It’s corrupt copper/Russian mobster time in Hollywood’s latest cops vs. gangsters outing, with a stellar cast playing a high stakes game in the blistering heat of Atlanta. But does the last offering from John Hillcoat — director of The Road, Lawless and The Proposition — break free of the well-trodden heist movie clichés?

To a certain extent it does — although it would be a stretch to say that the film is successful overall, despite the clear talent at work behind, and in front of, the camera.

John Hillcoat is an extremely visual filmmaker, even going as far as creating a manual of photo prompts to help each of his cast get into character. Triple 9, staying faithful to this technique, takes on a distinctly red hue — from the opening minutes, the searing heat of Atlanta is reflected in the choices made on screen.

This film is set in the south, Hillcoat has pointed out — avoiding the blue tinge of East Coast-set cop dramas was a deliberate decision — and it does go a long way to force the audience to share in the stifling heat of both the location and the situations the characters grapple with.

Kate Winslet as a Russian mob wife might appear disconcerting at first — but once the audience allows her to step out of the wistful period drama mould that they’ve almost certainly created for her she is believable as the cruel and apparently emotionless Irina. She holds the film, as may be expected, breaking the cliché of mob leader easily — and then heading home to inexplicably bake in her kitchen.

It’s a good job, because there isn’t much else for women to do in Triple 9. Explicitly labelled as stupid but a “great beauty” by Irina in the opening minutes, Gal Godot’s Elena exists as a vehicle for sororal manipulation throughout. Every other woman stays safely at home, apparently just lounging in sexy sleepwear and waiting for their men to return from doing bad stuff elsewhere.
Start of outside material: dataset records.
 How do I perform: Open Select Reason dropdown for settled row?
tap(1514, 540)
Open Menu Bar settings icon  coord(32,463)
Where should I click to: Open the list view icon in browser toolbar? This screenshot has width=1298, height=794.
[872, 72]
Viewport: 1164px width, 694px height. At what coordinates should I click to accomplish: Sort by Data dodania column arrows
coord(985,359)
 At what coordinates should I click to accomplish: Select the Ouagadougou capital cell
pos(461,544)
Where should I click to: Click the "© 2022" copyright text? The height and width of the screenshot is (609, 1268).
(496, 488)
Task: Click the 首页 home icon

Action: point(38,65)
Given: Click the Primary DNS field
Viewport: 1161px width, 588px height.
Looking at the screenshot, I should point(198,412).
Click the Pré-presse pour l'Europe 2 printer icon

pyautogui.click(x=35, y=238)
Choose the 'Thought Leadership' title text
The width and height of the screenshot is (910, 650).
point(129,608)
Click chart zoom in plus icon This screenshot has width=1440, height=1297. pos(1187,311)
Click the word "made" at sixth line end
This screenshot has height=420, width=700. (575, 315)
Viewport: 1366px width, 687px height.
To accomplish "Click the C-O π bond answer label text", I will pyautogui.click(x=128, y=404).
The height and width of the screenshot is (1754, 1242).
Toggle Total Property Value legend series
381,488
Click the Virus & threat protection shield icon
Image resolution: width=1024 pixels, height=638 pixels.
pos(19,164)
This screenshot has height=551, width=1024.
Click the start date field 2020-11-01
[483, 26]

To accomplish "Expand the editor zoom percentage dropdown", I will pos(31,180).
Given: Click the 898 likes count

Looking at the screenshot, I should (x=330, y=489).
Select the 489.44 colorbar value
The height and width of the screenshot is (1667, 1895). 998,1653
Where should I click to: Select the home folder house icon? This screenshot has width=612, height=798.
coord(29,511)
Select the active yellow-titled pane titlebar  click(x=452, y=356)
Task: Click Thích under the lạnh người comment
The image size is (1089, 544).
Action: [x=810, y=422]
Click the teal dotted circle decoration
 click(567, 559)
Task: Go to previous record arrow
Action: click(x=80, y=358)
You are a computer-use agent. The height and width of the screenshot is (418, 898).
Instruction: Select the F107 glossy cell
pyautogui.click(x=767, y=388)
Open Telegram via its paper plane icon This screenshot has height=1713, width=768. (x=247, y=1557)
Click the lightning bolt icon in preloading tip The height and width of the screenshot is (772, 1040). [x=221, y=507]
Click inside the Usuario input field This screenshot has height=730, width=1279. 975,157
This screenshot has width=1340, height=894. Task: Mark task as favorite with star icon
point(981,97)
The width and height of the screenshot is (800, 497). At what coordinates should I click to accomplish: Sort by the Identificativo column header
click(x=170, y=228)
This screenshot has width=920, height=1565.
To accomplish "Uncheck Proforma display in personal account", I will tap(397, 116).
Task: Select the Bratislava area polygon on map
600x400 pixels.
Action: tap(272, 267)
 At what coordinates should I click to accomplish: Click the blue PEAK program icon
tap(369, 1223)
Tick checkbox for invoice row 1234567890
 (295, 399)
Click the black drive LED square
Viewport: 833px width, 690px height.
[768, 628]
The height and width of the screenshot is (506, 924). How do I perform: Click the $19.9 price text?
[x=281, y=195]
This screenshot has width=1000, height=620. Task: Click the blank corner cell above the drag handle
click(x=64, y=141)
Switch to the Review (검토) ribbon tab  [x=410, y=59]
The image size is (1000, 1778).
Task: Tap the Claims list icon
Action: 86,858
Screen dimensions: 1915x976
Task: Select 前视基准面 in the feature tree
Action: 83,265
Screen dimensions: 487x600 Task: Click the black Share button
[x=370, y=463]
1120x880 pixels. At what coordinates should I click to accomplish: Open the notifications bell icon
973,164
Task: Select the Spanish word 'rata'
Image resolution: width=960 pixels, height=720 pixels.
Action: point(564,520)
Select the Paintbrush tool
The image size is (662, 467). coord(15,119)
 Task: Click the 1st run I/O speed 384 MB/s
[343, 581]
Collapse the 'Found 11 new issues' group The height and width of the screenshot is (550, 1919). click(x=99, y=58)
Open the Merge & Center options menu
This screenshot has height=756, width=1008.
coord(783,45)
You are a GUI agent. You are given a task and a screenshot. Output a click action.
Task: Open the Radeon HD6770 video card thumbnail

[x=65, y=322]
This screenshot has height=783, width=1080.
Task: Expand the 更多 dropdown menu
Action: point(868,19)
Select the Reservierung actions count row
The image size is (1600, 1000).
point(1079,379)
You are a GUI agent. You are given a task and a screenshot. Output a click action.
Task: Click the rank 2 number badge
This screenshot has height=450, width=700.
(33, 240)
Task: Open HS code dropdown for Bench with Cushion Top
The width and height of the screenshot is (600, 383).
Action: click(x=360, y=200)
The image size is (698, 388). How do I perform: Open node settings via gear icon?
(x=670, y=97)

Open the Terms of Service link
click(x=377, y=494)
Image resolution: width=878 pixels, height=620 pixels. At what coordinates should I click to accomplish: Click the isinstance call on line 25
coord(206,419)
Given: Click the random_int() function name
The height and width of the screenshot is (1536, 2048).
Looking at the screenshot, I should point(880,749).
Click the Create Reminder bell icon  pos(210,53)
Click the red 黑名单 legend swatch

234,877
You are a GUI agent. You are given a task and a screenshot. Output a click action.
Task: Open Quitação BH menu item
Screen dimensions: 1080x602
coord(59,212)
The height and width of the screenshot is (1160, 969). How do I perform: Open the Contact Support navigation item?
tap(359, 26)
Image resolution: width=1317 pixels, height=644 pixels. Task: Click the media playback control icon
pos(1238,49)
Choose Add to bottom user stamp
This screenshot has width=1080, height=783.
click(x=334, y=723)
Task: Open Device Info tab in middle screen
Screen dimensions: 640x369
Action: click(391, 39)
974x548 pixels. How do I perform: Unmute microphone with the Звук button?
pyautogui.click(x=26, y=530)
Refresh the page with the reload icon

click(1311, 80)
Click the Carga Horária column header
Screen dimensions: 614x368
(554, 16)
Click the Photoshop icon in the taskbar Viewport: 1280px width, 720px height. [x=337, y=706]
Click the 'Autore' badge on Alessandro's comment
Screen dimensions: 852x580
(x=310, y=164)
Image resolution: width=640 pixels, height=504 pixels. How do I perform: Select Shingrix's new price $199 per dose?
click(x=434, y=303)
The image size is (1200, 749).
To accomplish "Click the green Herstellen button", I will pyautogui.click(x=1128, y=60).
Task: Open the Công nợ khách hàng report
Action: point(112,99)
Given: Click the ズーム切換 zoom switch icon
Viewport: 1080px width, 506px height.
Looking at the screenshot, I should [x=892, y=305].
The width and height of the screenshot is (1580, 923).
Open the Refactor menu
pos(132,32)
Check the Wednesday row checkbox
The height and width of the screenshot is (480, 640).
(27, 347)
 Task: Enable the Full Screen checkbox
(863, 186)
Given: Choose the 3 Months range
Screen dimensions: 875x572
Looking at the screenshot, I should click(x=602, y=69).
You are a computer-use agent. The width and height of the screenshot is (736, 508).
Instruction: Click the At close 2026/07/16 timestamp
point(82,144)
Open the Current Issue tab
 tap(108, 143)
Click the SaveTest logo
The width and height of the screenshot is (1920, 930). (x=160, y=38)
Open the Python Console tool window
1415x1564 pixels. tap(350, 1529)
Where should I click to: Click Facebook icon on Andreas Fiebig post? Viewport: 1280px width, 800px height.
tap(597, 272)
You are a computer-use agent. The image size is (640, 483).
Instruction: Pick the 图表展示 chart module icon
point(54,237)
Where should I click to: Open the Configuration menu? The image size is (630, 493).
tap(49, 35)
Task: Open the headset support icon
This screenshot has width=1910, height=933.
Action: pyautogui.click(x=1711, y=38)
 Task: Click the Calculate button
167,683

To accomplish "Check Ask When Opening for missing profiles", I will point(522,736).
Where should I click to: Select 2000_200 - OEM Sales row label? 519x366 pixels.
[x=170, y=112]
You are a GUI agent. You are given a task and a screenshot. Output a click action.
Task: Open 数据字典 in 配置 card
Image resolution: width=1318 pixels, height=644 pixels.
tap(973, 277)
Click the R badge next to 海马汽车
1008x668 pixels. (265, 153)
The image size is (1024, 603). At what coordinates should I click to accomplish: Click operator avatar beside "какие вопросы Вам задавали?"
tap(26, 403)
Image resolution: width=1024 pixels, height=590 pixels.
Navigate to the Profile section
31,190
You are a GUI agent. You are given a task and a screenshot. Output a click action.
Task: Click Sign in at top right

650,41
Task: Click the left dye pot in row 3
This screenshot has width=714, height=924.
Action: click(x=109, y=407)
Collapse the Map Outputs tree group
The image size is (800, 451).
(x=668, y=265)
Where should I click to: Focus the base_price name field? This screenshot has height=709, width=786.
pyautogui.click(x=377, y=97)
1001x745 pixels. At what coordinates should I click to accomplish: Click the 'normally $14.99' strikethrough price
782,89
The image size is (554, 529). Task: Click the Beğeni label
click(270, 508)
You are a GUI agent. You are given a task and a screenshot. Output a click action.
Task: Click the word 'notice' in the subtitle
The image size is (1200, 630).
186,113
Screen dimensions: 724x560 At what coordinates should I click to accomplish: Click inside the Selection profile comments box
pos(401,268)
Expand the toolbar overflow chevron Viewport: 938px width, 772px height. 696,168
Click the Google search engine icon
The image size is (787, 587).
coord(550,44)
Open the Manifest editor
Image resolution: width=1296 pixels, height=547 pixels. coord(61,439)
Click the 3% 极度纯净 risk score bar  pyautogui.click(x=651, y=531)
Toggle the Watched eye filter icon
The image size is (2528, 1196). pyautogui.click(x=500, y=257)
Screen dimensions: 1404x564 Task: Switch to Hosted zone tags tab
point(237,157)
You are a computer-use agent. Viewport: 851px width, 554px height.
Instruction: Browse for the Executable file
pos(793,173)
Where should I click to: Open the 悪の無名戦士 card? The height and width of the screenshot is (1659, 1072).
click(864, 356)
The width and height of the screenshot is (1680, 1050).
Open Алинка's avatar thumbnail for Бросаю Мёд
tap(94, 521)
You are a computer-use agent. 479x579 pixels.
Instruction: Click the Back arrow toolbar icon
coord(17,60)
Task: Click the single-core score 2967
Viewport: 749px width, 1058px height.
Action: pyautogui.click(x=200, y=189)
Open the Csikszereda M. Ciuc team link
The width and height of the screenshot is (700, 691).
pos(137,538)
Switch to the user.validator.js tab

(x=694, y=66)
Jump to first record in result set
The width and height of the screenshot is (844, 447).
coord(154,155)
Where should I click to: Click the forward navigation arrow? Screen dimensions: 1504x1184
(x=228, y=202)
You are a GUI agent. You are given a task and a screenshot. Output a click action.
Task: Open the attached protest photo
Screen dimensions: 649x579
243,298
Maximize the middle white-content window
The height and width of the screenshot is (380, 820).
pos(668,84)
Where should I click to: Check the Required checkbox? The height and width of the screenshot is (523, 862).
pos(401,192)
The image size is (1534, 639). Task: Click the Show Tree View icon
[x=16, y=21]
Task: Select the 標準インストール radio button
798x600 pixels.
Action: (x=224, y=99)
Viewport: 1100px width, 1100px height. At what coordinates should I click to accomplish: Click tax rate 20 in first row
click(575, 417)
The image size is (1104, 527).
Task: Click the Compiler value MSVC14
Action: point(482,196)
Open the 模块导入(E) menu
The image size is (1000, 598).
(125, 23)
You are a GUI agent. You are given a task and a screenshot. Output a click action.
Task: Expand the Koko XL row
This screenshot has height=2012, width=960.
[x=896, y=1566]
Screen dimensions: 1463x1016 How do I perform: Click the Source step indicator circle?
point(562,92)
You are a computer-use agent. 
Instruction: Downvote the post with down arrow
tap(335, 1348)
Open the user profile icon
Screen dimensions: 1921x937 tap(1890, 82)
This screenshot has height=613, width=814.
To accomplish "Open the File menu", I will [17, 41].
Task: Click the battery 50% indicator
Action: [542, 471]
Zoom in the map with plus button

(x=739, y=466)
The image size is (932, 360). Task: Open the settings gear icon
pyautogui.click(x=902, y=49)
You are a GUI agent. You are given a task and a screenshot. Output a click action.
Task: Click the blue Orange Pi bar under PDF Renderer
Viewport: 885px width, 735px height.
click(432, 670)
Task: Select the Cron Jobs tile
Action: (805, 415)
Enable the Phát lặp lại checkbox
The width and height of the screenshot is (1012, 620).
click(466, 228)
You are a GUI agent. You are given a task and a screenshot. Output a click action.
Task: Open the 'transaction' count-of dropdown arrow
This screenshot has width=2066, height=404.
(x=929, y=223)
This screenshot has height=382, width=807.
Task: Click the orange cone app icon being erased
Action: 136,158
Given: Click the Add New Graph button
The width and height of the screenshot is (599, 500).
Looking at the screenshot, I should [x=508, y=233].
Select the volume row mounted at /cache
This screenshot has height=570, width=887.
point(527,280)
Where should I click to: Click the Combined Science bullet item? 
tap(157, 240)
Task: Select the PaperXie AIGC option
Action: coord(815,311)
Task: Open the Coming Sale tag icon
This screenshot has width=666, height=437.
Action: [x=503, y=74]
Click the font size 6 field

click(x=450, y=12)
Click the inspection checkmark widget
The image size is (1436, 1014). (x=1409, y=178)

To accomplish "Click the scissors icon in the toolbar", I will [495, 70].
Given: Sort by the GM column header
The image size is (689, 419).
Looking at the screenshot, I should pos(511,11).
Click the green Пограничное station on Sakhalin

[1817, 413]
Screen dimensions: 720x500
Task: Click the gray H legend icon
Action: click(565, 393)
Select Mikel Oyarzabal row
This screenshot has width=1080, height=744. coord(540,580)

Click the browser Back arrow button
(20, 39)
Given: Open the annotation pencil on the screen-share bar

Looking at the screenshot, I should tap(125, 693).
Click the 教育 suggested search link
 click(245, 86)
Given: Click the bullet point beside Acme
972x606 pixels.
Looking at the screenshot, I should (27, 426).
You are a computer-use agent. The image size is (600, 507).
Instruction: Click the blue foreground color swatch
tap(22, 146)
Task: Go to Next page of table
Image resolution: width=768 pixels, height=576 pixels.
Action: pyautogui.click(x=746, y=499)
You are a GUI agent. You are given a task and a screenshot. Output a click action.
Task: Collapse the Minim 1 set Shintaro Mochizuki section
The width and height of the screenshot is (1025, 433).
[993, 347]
The cop-gangster-heist genre is traditionally an extremely masculine one, which might go some way to explain this — but it doesn’t make our failure to distinguish the identikit pretty brunettes that hover in the background any less real.

Although it has a stellar ensemble cast — Aaron Paul, Casey Affleck, Woody Harrelson and Chiwetel Ejifor star alongside Winslet and Godot — Triple 9 ultimately fails to live up to the promises that it makes. It might have a woman calling the shots, but that’s where the originality ends and standard bad cop/heist fare takes over.

If you’re not a fan of this genre — hands up: I’m not — you’re likely to lose interest after the halfway mark. Attention flagging, I wasn’t invested in the character by the end — a shame, because it started well.

Triple 9 is out in UK cinemas now.

Originally published at https://www.thenationalstudent.com.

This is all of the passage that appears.